Task details. Transcribe the items verbatim, beginning with the line containing "Click the orange Flat button" and continuing through the end of the items.
◇ ◇ ◇ ◇
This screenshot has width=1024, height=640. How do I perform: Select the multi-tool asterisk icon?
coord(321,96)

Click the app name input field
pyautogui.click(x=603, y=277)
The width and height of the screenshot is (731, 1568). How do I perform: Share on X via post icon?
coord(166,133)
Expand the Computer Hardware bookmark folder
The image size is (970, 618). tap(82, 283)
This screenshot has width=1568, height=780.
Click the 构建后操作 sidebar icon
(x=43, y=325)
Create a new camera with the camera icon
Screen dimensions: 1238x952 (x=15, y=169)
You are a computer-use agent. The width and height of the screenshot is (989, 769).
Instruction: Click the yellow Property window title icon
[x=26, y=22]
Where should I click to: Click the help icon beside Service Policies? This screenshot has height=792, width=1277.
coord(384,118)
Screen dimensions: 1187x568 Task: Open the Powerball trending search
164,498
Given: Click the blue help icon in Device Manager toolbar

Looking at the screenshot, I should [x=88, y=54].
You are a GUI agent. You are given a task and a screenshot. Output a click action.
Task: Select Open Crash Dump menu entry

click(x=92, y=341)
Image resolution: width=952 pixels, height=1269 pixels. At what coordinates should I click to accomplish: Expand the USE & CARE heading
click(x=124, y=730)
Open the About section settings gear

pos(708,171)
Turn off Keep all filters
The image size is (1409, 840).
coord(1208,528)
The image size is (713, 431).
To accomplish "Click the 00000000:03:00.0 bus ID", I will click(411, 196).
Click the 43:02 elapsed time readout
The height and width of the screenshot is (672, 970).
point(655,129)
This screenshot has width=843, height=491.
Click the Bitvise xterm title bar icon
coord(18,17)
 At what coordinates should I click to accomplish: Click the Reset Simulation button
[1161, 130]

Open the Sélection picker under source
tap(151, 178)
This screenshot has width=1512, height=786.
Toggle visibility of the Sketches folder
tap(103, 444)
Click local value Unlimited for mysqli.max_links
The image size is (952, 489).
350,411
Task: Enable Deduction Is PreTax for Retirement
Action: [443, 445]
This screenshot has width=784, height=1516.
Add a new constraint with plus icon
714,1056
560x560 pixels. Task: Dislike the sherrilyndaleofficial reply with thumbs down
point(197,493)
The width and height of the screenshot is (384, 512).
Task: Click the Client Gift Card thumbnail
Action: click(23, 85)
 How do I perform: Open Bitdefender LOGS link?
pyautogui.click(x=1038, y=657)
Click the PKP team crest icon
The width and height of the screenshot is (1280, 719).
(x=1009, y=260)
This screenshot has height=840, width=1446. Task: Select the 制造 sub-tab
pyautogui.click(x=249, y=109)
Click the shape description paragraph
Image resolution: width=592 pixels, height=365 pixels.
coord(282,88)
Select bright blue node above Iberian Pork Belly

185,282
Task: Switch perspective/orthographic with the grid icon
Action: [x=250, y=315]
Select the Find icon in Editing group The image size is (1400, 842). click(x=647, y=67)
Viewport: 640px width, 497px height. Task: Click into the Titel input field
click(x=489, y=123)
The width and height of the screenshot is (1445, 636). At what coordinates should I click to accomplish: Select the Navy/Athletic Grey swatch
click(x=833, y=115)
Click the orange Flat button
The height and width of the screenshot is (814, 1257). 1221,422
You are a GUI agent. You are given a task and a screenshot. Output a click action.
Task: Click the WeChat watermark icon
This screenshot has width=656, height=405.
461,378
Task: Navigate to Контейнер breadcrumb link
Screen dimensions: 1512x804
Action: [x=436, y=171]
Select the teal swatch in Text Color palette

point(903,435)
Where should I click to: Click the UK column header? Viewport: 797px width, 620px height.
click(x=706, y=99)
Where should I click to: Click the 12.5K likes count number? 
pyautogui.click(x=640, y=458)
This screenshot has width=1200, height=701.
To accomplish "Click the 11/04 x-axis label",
◇ ◇ ◇ ◇
Result of this exercise.
Click the orange Flat button
The height and width of the screenshot is (814, 1257). 1221,422
You are a GUI agent. You are given a task and a screenshot. Output a click action.
Task: Click the WeChat watermark icon
This screenshot has width=656, height=405.
461,378
Task: Navigate to Контейнер breadcrumb link
Screen dimensions: 1512x804
Action: [x=436, y=171]
Select the teal swatch in Text Color palette

point(903,435)
Where should I click to: Click the UK column header? Viewport: 797px width, 620px height.
click(x=706, y=99)
Where should I click to: Click the 12.5K likes count number? 
pyautogui.click(x=640, y=458)
This screenshot has width=1200, height=701.
To accomplish "Click the 11/04 x-axis label",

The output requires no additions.